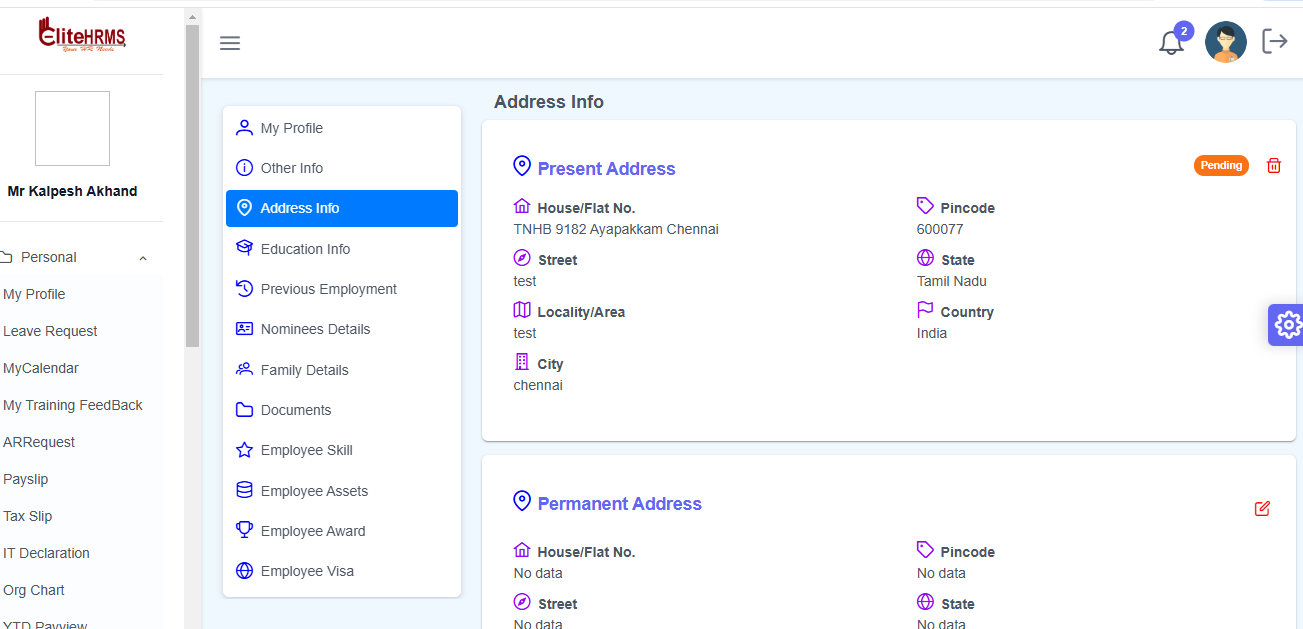
Task: Click the hamburger menu icon
Action: [x=230, y=43]
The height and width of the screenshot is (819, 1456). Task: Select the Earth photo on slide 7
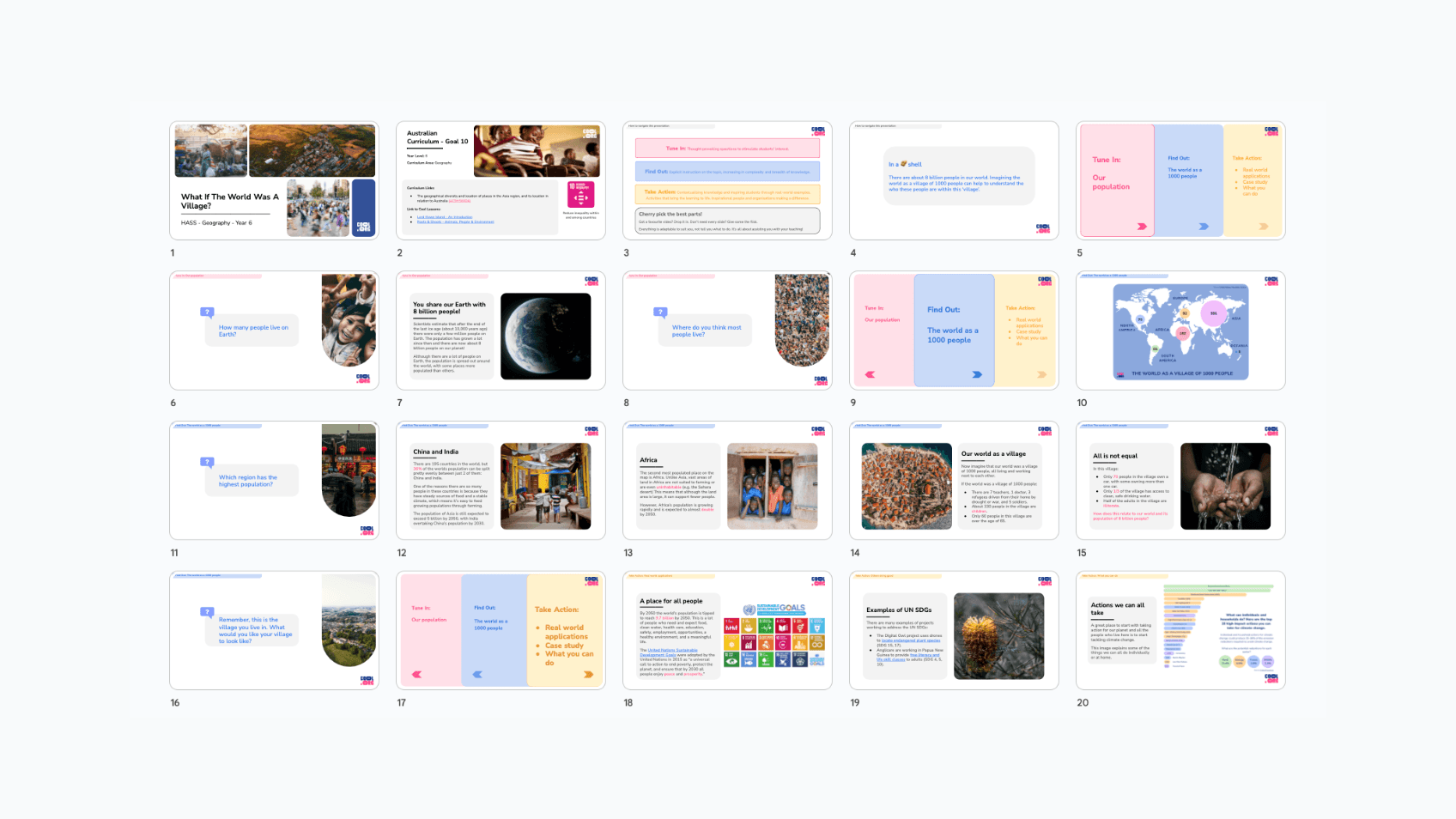coord(545,336)
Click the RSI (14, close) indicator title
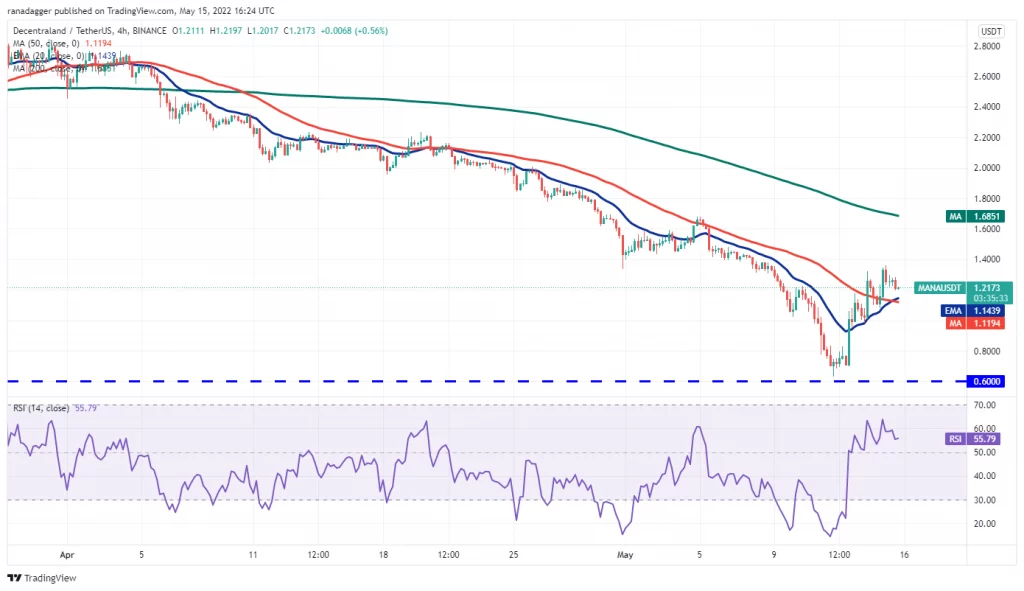Viewport: 1024px width, 591px height. click(x=40, y=408)
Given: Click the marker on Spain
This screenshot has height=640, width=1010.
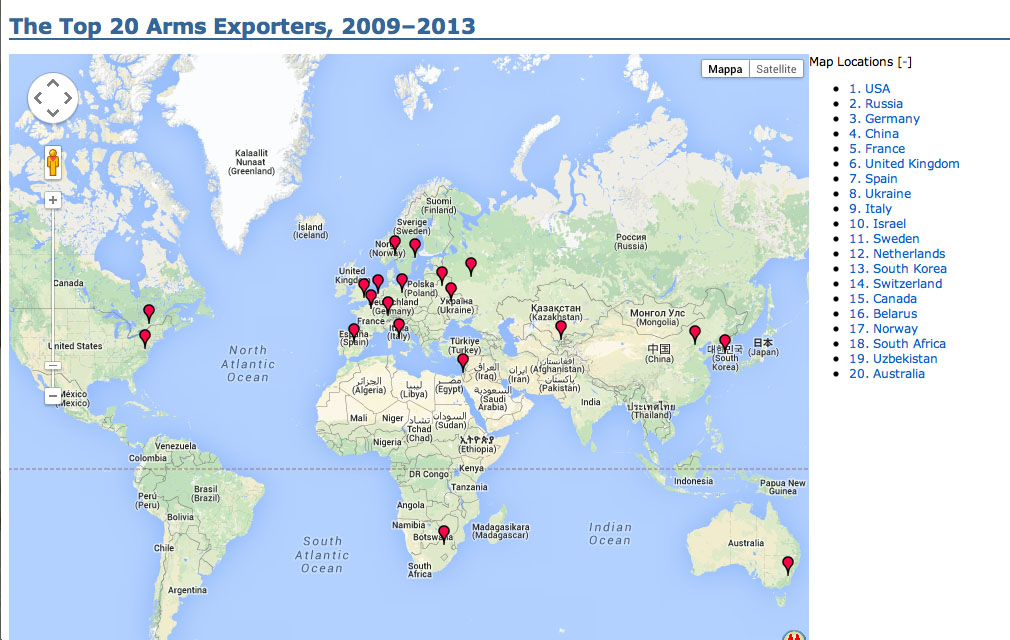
■ ■ ■ ■
- Activity
Retype, word for word, only the line holding "Click the RSI (14, close) indicator title" and the lines after it through the final line of the listing above, and leave every picture out.

- Task result
Click the RSI (14, close) indicator title
Viewport: 1024px width, 591px height. click(x=40, y=408)
Given: Click the marker on Spain
This screenshot has height=640, width=1010.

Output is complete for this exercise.